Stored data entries
_ _ _ _ _
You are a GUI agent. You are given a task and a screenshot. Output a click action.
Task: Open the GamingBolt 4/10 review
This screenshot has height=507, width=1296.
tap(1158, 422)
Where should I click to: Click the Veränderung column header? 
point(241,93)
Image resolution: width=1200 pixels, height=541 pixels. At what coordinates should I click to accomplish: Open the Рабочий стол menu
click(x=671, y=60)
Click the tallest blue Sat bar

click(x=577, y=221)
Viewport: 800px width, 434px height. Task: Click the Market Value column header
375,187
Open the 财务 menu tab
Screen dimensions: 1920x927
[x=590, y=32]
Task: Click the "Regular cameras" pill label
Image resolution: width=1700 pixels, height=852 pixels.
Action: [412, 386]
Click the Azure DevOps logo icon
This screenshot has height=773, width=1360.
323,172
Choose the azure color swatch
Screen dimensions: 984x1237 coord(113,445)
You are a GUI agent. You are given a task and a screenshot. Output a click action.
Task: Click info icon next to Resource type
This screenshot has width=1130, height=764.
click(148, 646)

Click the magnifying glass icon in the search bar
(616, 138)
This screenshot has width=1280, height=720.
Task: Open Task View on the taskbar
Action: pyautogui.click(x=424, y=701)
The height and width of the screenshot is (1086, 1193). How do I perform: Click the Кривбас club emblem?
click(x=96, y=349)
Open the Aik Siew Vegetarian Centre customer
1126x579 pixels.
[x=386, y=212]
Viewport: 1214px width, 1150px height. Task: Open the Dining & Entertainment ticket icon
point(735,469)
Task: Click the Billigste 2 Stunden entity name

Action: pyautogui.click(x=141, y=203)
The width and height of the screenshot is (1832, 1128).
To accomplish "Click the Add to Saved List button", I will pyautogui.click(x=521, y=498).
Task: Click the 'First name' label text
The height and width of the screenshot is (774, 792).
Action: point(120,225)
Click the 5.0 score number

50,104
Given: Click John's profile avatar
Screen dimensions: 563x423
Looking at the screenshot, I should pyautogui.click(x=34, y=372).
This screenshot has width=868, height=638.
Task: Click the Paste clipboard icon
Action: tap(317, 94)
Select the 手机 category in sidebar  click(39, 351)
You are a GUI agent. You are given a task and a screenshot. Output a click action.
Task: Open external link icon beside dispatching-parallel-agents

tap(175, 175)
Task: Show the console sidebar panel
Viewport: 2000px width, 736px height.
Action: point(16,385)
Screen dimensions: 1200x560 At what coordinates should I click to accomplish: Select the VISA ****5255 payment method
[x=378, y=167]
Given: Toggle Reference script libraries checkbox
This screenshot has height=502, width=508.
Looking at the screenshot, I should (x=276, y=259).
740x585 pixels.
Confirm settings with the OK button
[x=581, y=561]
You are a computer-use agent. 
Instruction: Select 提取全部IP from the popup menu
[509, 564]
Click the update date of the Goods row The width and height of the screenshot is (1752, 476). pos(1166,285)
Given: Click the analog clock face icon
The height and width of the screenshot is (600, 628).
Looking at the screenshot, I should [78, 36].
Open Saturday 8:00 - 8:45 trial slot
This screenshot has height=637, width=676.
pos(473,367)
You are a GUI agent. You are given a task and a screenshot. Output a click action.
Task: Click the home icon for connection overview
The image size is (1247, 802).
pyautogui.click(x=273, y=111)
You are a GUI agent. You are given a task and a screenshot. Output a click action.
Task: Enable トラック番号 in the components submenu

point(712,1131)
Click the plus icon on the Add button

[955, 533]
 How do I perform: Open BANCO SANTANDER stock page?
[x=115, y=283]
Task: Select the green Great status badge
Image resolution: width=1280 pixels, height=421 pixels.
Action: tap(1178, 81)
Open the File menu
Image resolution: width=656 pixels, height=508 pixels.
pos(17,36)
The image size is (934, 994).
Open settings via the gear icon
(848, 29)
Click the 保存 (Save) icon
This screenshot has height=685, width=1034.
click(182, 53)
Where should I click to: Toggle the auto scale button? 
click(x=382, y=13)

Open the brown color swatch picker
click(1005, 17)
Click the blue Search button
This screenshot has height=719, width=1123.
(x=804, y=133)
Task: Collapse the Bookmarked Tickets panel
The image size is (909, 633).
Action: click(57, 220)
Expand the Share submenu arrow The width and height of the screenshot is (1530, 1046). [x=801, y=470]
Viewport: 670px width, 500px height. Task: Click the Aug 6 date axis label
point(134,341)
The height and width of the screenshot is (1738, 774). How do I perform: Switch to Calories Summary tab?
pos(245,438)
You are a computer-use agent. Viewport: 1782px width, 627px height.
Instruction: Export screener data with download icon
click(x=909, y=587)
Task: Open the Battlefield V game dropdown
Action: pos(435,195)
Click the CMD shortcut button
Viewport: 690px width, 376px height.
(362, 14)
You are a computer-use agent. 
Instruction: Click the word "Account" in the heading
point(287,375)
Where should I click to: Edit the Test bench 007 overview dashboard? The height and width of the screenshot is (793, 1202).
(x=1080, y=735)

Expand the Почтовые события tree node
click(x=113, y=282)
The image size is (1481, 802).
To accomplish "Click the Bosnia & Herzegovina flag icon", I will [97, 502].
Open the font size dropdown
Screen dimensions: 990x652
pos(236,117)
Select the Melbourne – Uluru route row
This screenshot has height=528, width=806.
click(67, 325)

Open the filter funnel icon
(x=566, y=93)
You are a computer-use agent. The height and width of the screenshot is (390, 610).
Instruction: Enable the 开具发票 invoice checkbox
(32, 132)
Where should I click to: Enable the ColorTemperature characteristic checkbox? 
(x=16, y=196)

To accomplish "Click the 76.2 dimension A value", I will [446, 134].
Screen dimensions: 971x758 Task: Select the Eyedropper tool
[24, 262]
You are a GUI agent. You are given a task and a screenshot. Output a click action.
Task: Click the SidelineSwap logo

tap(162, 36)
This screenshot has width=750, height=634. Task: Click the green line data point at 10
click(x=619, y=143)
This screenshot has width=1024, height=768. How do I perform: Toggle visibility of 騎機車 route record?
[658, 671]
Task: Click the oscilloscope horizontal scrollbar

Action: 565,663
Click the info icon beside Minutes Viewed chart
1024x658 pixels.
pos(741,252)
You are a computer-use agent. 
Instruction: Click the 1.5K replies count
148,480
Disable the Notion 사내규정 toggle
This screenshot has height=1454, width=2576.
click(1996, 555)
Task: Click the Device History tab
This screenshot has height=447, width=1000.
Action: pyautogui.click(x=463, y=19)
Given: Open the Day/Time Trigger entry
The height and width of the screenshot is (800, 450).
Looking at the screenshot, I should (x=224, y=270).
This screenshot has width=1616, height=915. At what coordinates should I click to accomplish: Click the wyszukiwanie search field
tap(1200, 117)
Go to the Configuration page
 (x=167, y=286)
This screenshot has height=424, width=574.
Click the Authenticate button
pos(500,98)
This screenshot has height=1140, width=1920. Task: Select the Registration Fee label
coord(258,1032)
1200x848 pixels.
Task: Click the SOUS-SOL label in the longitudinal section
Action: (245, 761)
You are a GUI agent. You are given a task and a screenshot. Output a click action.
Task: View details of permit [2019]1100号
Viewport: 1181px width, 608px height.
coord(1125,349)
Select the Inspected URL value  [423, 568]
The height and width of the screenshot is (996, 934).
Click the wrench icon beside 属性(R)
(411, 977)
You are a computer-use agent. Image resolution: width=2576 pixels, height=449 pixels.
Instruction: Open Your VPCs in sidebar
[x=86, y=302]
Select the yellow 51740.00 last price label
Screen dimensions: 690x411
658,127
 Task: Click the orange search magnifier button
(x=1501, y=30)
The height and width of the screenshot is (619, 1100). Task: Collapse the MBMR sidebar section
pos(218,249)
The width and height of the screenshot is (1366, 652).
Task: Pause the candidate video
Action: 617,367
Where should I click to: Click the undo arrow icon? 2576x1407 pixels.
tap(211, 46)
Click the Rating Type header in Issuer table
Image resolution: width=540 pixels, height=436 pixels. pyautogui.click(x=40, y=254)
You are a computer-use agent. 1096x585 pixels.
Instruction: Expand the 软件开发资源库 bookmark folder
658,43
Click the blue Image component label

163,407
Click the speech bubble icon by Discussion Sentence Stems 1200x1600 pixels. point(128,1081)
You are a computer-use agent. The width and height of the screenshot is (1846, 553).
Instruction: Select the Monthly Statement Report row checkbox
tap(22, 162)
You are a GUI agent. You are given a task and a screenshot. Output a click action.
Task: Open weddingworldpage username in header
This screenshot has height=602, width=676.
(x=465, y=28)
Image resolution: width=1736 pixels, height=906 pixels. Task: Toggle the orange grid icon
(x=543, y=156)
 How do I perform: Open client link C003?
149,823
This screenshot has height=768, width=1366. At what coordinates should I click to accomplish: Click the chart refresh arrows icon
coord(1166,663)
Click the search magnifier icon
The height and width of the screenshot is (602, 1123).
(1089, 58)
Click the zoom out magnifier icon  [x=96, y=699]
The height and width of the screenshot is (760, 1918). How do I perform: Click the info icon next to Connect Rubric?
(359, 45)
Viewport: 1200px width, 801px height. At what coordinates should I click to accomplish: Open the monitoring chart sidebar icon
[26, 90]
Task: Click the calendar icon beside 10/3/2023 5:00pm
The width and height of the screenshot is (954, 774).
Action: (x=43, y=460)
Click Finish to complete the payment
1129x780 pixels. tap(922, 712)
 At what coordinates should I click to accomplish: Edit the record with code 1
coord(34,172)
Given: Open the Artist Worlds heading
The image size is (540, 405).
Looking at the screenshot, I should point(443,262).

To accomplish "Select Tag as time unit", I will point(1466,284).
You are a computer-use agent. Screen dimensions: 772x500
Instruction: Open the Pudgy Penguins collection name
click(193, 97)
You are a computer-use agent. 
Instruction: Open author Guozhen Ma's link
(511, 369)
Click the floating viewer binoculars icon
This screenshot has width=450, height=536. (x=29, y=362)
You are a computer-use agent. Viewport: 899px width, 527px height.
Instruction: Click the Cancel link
_ _ _ _ _
#### [AIM OF THE TASK]
Find the word "computer" in the entries above. Copy every line that has it.

#### [WORKED SOLUTION]
You are a computer-use agent. 
You are a computer-use agent. Viewport: 1782px width, 627px height.
You are a computer-use agent. 
You are a computer-use agent. The height and width of the screenshot is (390, 610).
You are a computer-use agent. 
You are a computer-use agent. Image resolution: width=2576 pixels, height=449 pixels.
You are a computer-use agent. 1096x585 pixels.
You are a computer-use agent. The width and height of the screenshot is (1846, 553).
You are a computer-use agent. Screen dimensions: 772x500
You are a computer-use agent. 
You are a computer-use agent. Viewport: 899px width, 527px height.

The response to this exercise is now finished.